In December 2019, Chad’s secretary of state for finance, Ahmed Alkhoudar Ali Fadel, announced that the government had retaken control of the economy after experiencing an unprecedented financial crisis. 

The country’s economy grew by 3.4 percent in 2019, briefly allaying fears that Chad was about to tip over the proverbial cliff. However, Chad’s economy remains mired in uncertainty following a global dip in the oil price back in 2014. 

Chad’s oil economy makes up 20 percent of the country’s GDP and 80 percent of its total exports. Although the past two years were strong for Chadian oil production, helping to offset the losses, heavy borrowing during the lean period has put the country in significant debt, which now accounts for 15 percent of GDP.
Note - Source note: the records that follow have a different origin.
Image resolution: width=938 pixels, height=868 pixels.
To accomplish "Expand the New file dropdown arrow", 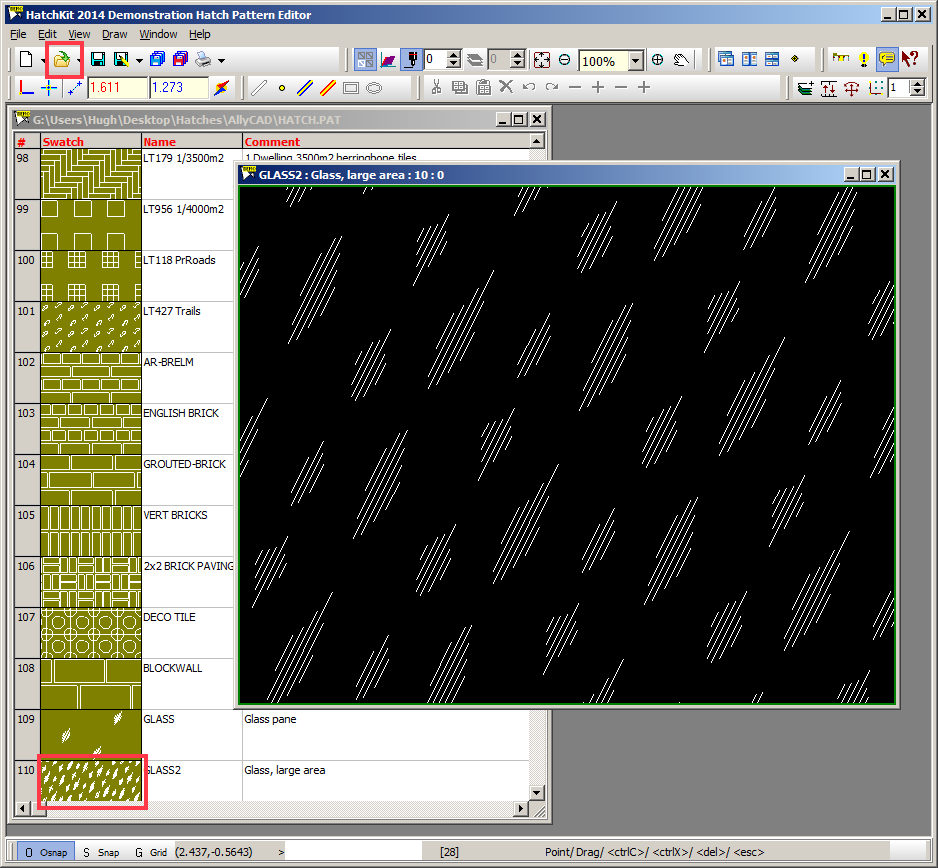I will (42, 61).
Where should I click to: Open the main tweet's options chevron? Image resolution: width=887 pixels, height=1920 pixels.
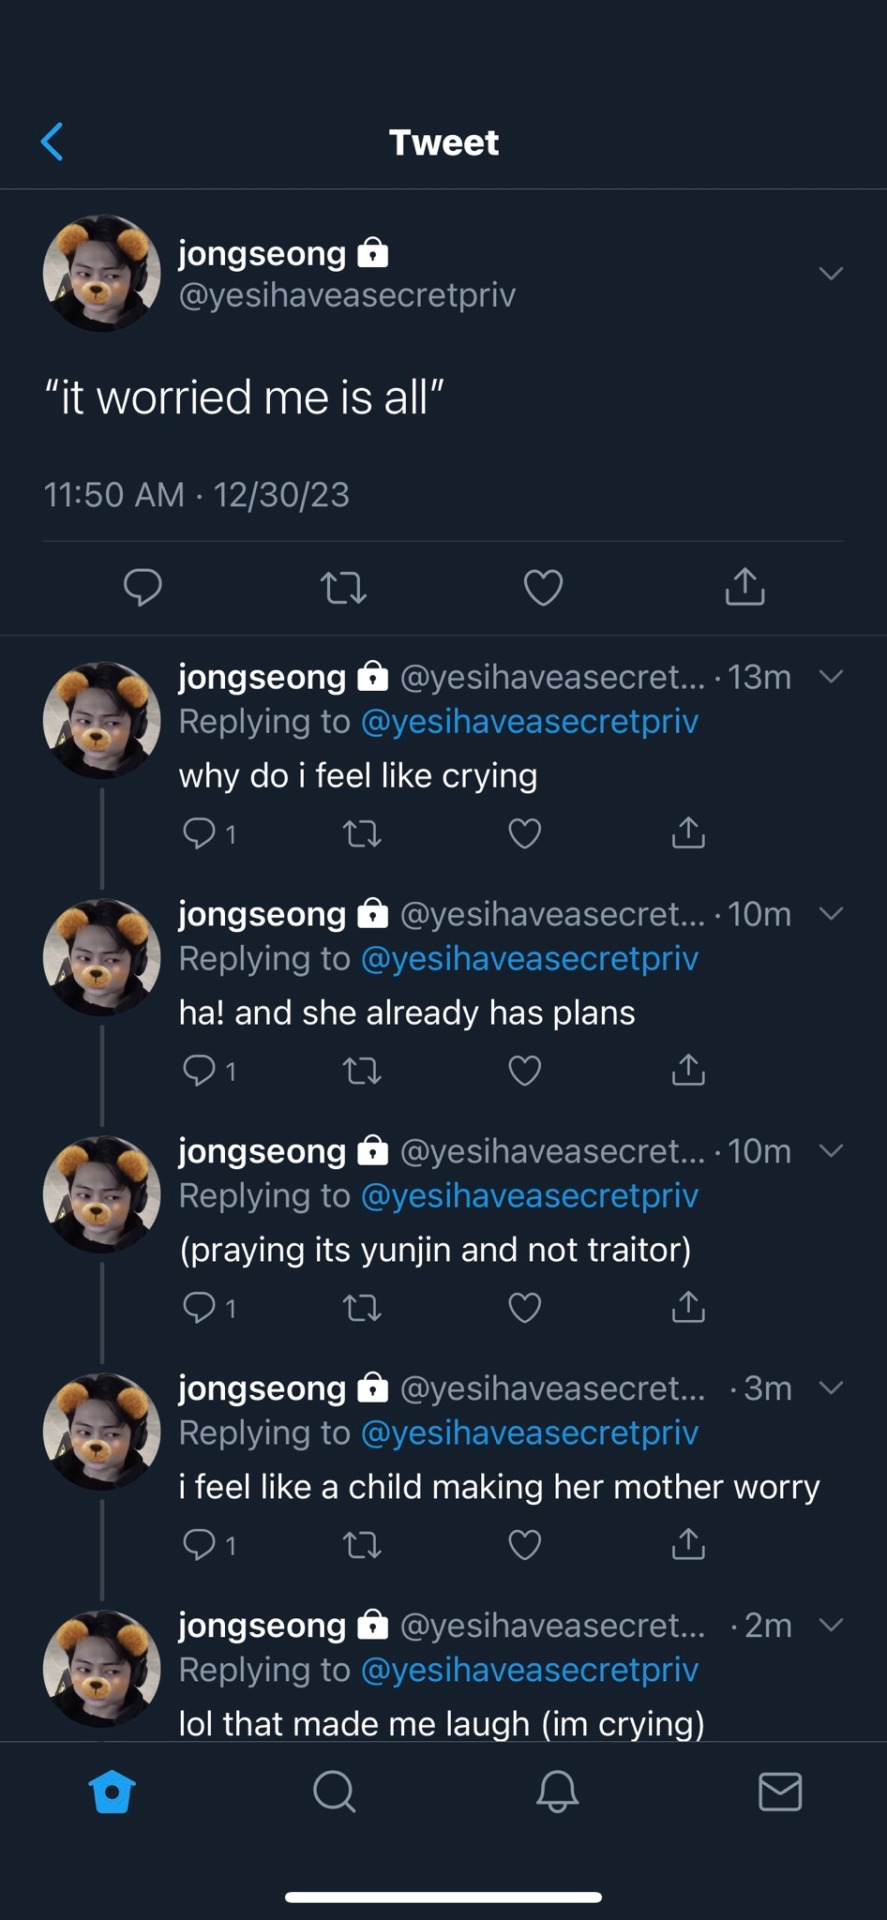[x=831, y=273]
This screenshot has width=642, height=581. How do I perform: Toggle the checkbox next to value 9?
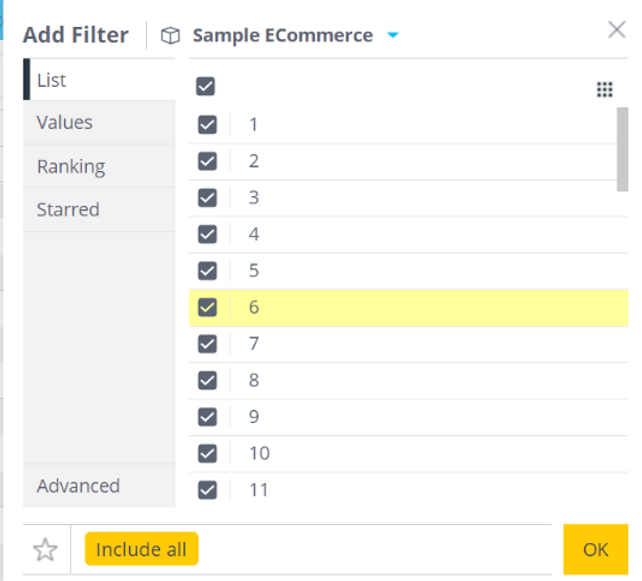point(207,417)
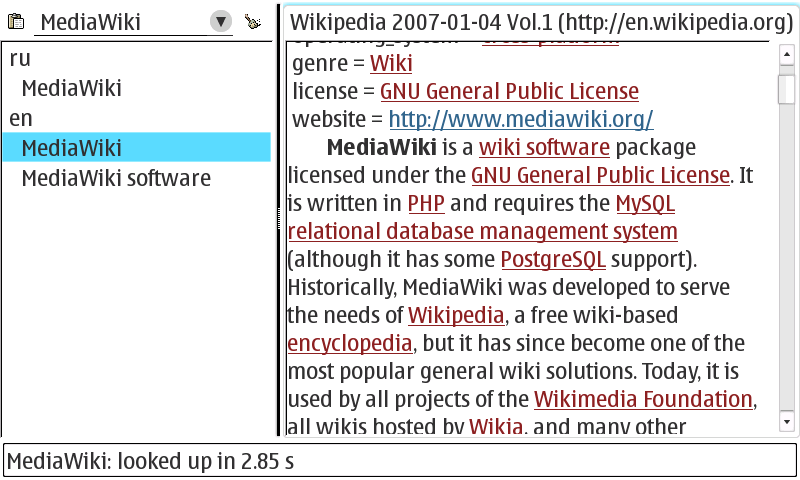Select MediaWiki under the ru language
Image resolution: width=800 pixels, height=480 pixels.
pos(71,88)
Still, this country linking the Maghreb to sub-Saharan Africa ranks as one of the poorest countries in the world, with more than half its population below the global poverty line, felt more harshly in the country’s rural areas, where 87 percent of residents are impoverished. The United Nations Development Programme places Chad at one of the lowest ranks for human development, just above South Sudan, the Central African Republic, and Niger. 

The government has moved toward austerity measures, which have halved the national health budget and significantly curtailed education spending, causing a spate of strikes by trade unions incensed by these measures.

Dismal as this may seem, Chad does boast an impressive level of fishery resources, which are expected to expand in the coming years. The country also sits on a literal goldmine, which is also laden with rare gems, construction materials, industrial minerals, and precious metals valued in the tens of billions of dollars. Ongoing regional instability, particularly with Islamist insurgencies in neighboring Sahelian states and in the Lake Chad region constrain the government’s national budget, making exploitation of these resources more costly and difficult to implement.